How We Test

How We Test and Review

The urban landscaping industry is drowning in software built by developers who have never stepped foot on a job site. You see it in the clunky interfaces. You feel it when a CAD program crashes right before a client presentation. We built this review process to cut through that noise.

We test landscaping design software, business management tools, and marketing platforms under actual operational stress.

If a tool fails in the field, we say so.

How We Select What To Cover

We don’t review everything. We select tools that solve specific operational bottlenecks for landscape architects, designers, and design-build firms. We look at three distinct categories. Design and CAD software.
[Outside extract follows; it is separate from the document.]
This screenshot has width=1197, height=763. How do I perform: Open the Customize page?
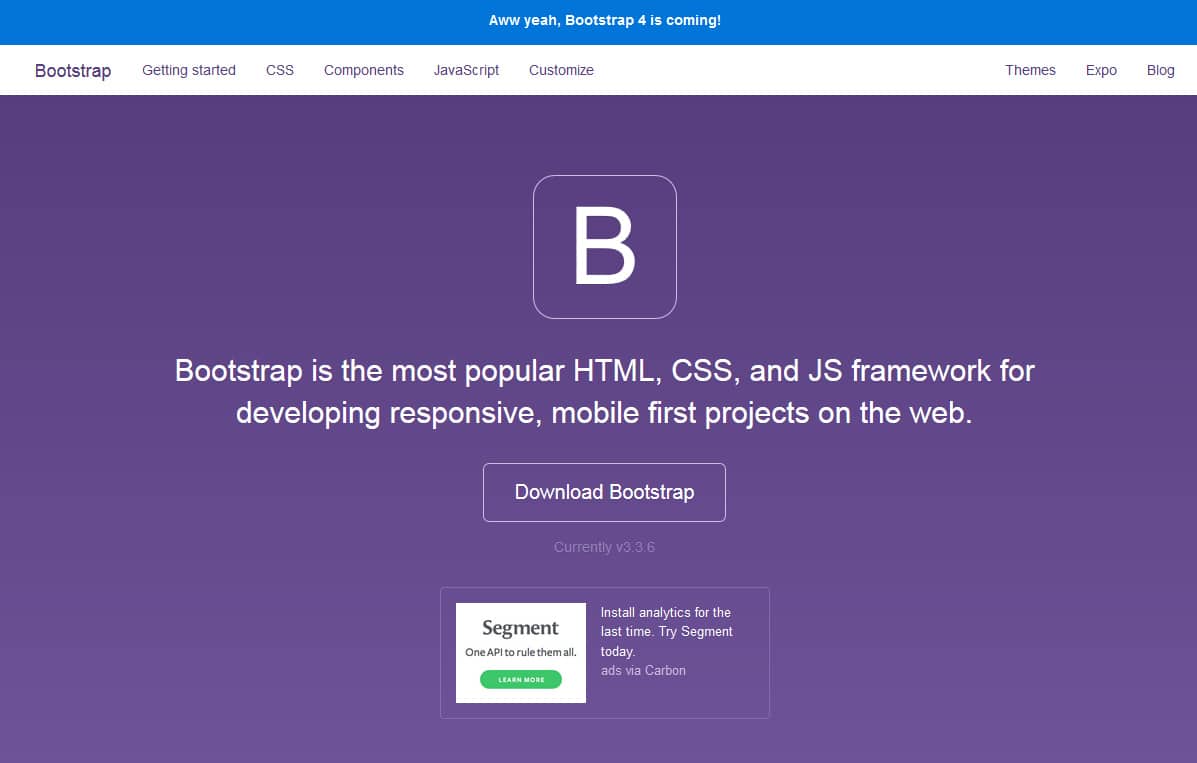(x=561, y=70)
Field management and CRM platforms. Client acquisition and marketing systems.

We ignore the hype. We wait until a product has actual market traction before we spend our time on it. If a new irrigation mapping tool launches on a Tuesday, we don’t publish a review on Wednesday. We watch the initial bug reports. Then we bring it into our workflow.

Our Evaluation Criteria

We measure friction. A feature list on a landing page means nothing if the tool takes six clicks to add a simple hardscape texture. We evaluate software on three strict metrics.

  • Field-to-Office Translation: Can the crew on site read the design without calling the office? We test mobile app responsiveness under poor cellular connection. We look for offline sync capabilities.
  • Client Presentation Quality: Does the 3D rendering look professional, or does it look like a video game from a decade ago? We export files and test them on actual client screens. We measure rendering times.
  • Data Portability: If you build a material list in a design program, can you export it directly to your estimating software? We test the API connections. We look for locked data silos.

The Time Investment

Thirty days. That’s our absolute minimum.

You can’t evaluate a landscape management CRM in an afternoon. You need to run real client data through it. You need to generate an invoice, track a crew, and map an irrigation zone.

We run a full billing cycle through any financial tool we test. We build a complete residential or commercial design in any CAD software we evaluate.

Real projects. Real deadlines. Real stress.

What We Refuse To Review

Trust requires boundaries. We decline to cover certain categories entirely.

We don’t review consumer-grade gardening equipment. We aren’t a DIY blog. We don’t review theoretical marketing courses sold by self-proclaimed gurus. If a strategy can’t be tracked to a signed contract, we ignore it.

We don’t review hardware prototypes. If we can’t buy it right now, we don’t write about it.

The Evaluators

I’m Irmak Bilir. I hold an MSc in Landscape Architecture and an MSc in Urban Design. I’ve spent years designing urban spaces, managing contractors, and fighting with inadequate software.

I lead all testing at Urban Landscaping X. I don’t outsource these reviews to freelance writers. I install the software. I build the models. I run the marketing campaigns.

When you read a review here, you’re reading the direct operational experience of a working landscape architect.

How We Update Reviews

Software changes. A great tool gets acquired and ruined. A terrible tool gets a major patch and becomes essential.

We track these shifts. We revisit our core software reviews every six months. If a company pushes a major version update, we run it back through our testing protocol.

We add a clear update log at the top of every review. You’ll always know exactly when we last tested a product.